**Objective**
Can you rewrite the entries from the line containing "Click the MA20" through the line containing "point(117,506)", requests included, with every coordinate in the answers scaled by 0.6 and rounded to a whole number, halves going up? Leave the numbers in the requests unchanged.

— START OF Supplied data —

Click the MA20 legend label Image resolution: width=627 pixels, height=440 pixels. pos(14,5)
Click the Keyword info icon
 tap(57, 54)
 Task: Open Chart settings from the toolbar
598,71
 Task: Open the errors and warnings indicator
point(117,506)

— END OF Supplied data —
— START OF Supplied data —

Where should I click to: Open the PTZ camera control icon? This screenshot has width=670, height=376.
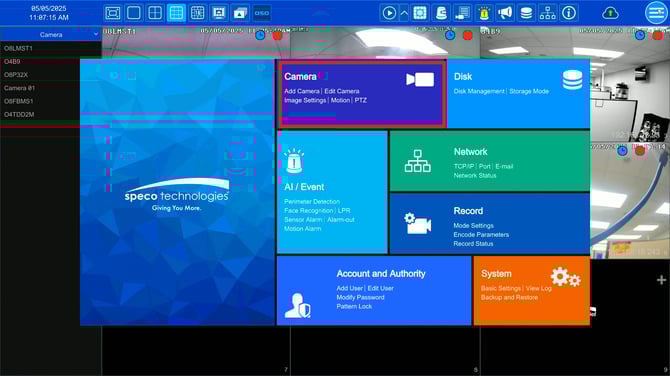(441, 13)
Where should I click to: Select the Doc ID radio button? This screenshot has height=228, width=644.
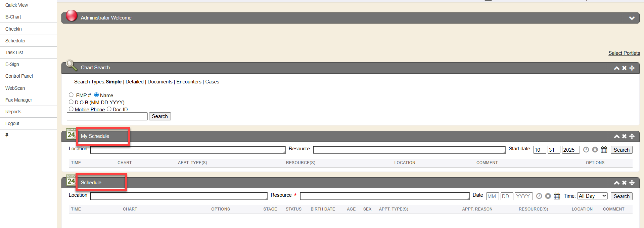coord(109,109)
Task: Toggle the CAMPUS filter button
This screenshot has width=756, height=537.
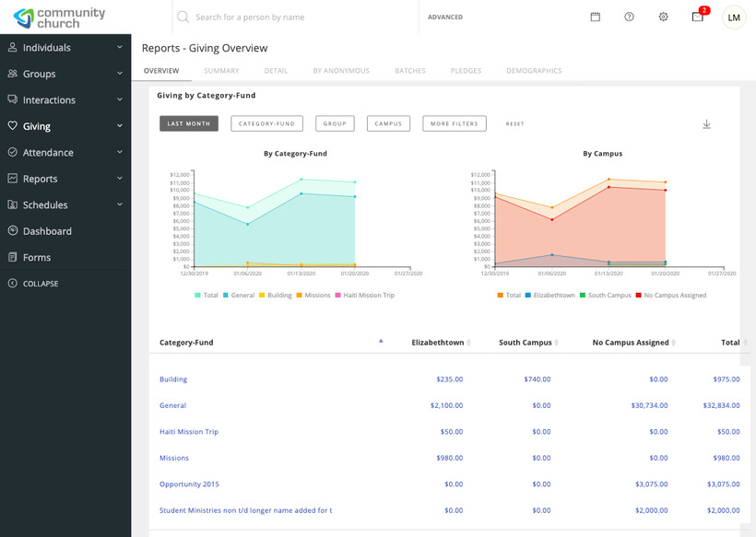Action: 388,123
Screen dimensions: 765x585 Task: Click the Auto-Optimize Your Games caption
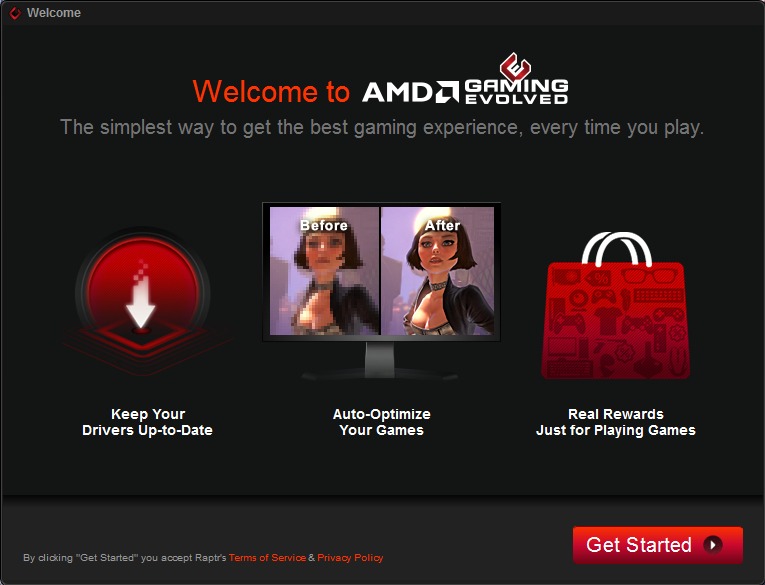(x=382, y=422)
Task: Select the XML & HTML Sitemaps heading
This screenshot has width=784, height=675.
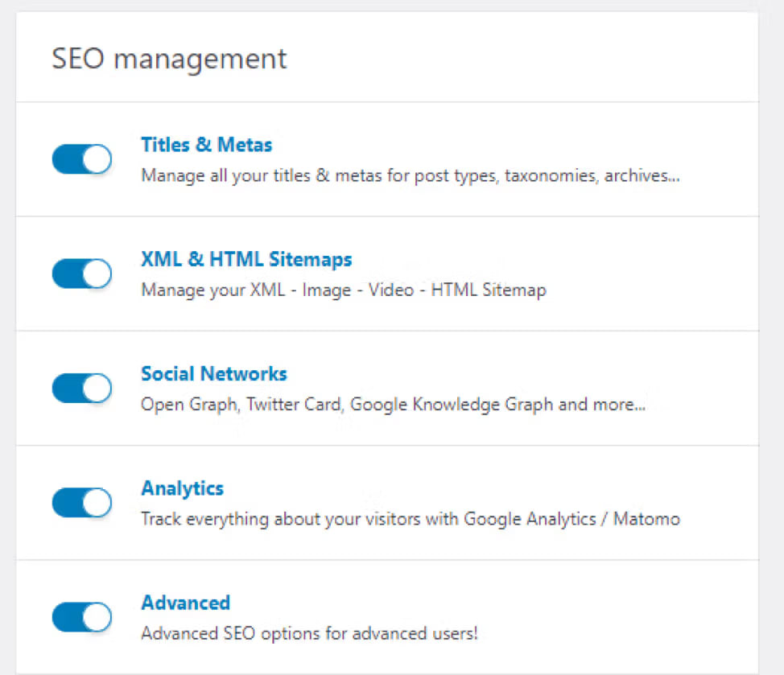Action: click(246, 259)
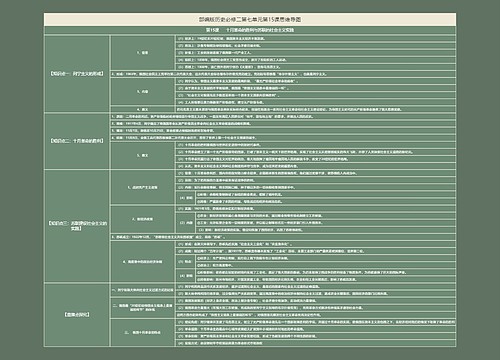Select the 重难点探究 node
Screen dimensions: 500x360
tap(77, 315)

— END OF Supplied data —
— START OF Supplied data —

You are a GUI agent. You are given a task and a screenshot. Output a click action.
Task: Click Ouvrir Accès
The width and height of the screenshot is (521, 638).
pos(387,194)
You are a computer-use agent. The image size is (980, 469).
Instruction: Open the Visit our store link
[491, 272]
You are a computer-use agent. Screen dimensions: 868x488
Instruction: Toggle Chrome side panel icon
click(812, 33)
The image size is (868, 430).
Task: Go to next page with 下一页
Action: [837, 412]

— END OF Supplied data —

**Answer to this exercise**
Click the MA20 legend label Image resolution: width=627 pixels, height=440 pixels. pos(8,3)
Click the Keyword info icon
 tap(34, 32)
 Task: Open Chart settings from the toolbar
359,43
 Task: Open the errors and warnings indicator
point(70,304)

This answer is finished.